Mediante este ponto de vista, a urgência de maiores níveis de impostos nos países em desenvolvimento apresenta-se como crucial. De acordo com as Nações Unidas e para que estes países sejam capazes de financiar a sua quota-parte dos ODS, é necessário aumentar a cobrança das receitas fiscais até 20% do PIB, o que implicará, em primeiro lugar, uma tributação (muito mais) justa e equilibrada. De acordo com dados relevados na Conferência das Nações Unidas sobre Comércio e Desenvolvimento, em 2014, estima-se que a fuga aos impostos por parte das multinacionais a operar nos países em desenvolvimento ascenda aos 100 mil milhões de dólares. Por outro lado, e como alertou a ministra holandesa Lilianne Ploumen, todo o sistema de impostos nos países em desenvolvimento precisa de ser (re)construído: por exemplo, na Zâmbia, afirma, “um colhedor de cana-de-açúcar e um vendedor numa banca de mercado pagam mais impostos do que a própria fábrica de açúcar”. A Holanda tem desenvolvido, nos últimos 10 anos, vários programas que ajudam a reconfigurar os sistemas de impostos nos países em desenvolvimento, e apresentou, em Adis Abeba, uma iniciativa que visa aprofundar este auxílio.

Outras narrativas que registaram alguns progressos significativos na capital da Etiópia prendem-se com uma maior preocupação assumida no que respeita à industrialização, tecnologia e infraestruturas, tendo como pano de fundo o enfoque em práticas sustentáveis e a emergência da igualdade como prioridade.

Em termos de iniciativas de financiamento mais concretas, foi igualmente anunciada, numa parceria entre o Fórum Económico Mundial e a OCDE, e através da ReDesigning Development Finance Initiative, o programa Blended Finance, que visa atrair o investimento do sector privado em conjunto com fundos sociais para gerir os riscos e aumentar o retorno dos mercados em desenvolvimento.

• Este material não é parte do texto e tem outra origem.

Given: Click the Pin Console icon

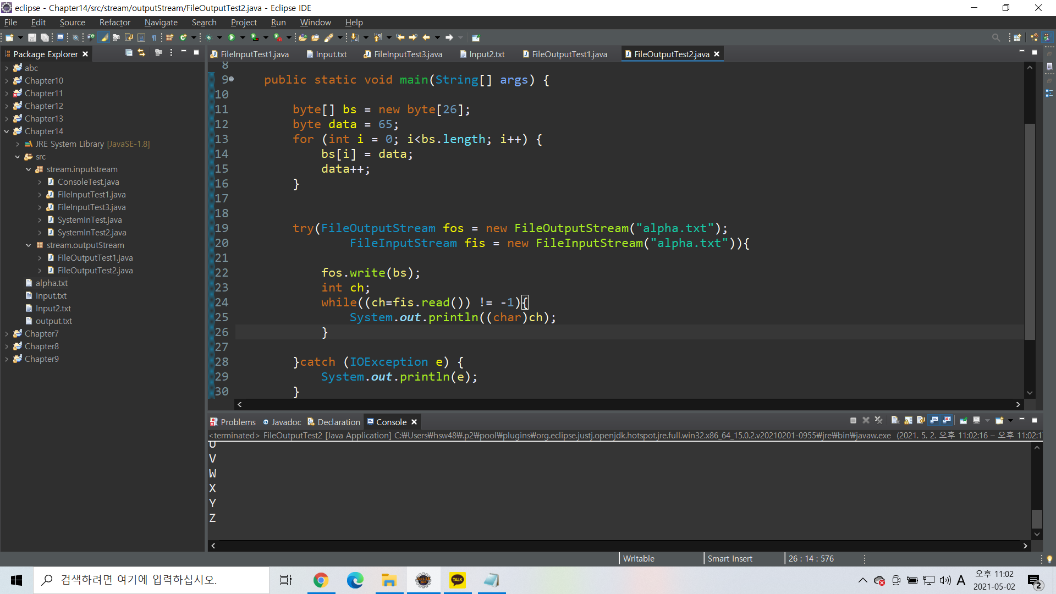Looking at the screenshot, I should click(x=963, y=420).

Com um investimento inicial na ordem 100 mil milhões de dólares para os próximos cinco anos, esta iniciativa apresenta-se como uma opção “win-win-win” para todas as partes envolvidas: para o financiamento do desenvolvimento e para os financiadores sociais, na medida em que permitirá uma “extensão” e “expansão” dos seus dólares, atá aqui limitados; para os investidores privados, na medida em que podem gerar retornos atractivos e, mais importante que tudo, para as populações dos países em desenvolvimento, na medida em que mais fundos serão canalizados para as suas comunidades mediante formas que possibilitem o seu crescimento sustentável.

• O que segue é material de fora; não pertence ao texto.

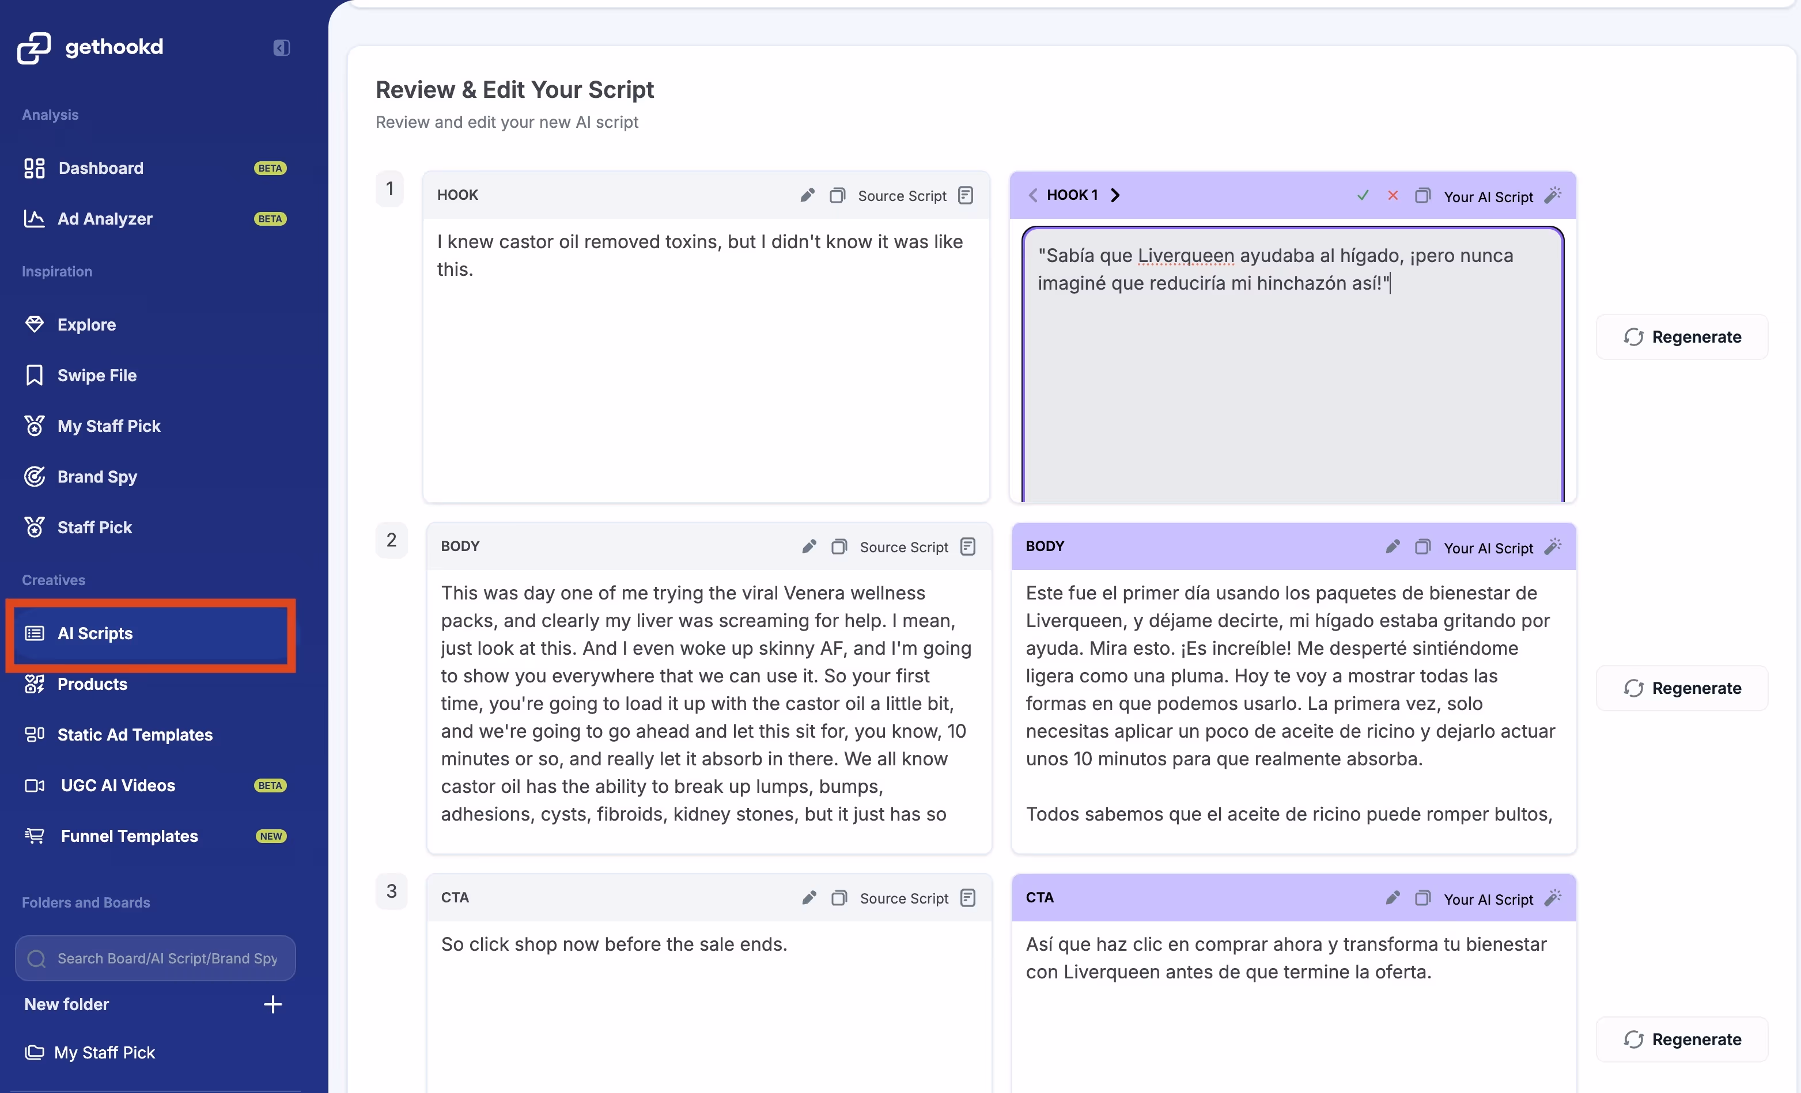Copy the source HOOK text with copy icon
The height and width of the screenshot is (1093, 1801).
(838, 195)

Com vários outros compromissos assumidos, talvez o que merecerá maior atenção futura é o denominado “compacto social”, que visa “garantir a protecção social e serviços públicos essenciais para todos”, numa tentativa de “acabar com a pobreza em todas as suas formas e em todos os lugares e terminar os inacabados Objectivos do Milénio”. Este “compacto” estabelece um objectivo bem delineado para políticas que colocam, pela primeira vez, as pessoas – e não os governos – no centro dos esforços de desenvolvimento internacional, mas que implicam a existência de bases sólidas para a disponibilidade dos países mais pobres em contribuir com os seus recursos internos para este esforço e uma determinação para aplicar estes mesmos recursos de forma efectiva. Neste momento, e apesar de não serem ainda claras as formas para se atingir esta enorme ambição, um dos problemas que mais preocupação está a gerar está relacionado com o facto de serem muitos os países em desenvolvimento que consideram “intrusivo” serem os países desenvolvidos a ditarem em que serviços essenciais devem estes aplicar os seus recursos financeiros.

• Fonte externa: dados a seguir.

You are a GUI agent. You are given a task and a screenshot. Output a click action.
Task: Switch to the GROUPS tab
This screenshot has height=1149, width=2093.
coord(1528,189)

Apesar de esta conferência representar um consenso global entre os sectores público, privado e social – nomeadamente o da filantropia de impacto – para se abordar os ODS, não é possível esquecer que o mundo vive um período de expectativas muito baixas face às taxas de crescimento económico, com um enfraquecimento do comércio internacional, um declínio dos fluxos de investimento nos países em desenvolvimento e, como tão bem sabemos, de problemas persistentes relacionados com as dívidas soberanas em muitos países desenvolvidos. Resta saber de que forma estes Objectivos do Desenvolvimento Sustentável serão abordados no meio desta persistente “tempestade perfeita”.

NOTA: À hora do fecho desta edição, decorriam ainda as últimas sessões da III Conferência sobre Financiamento para o Desenvolvimento.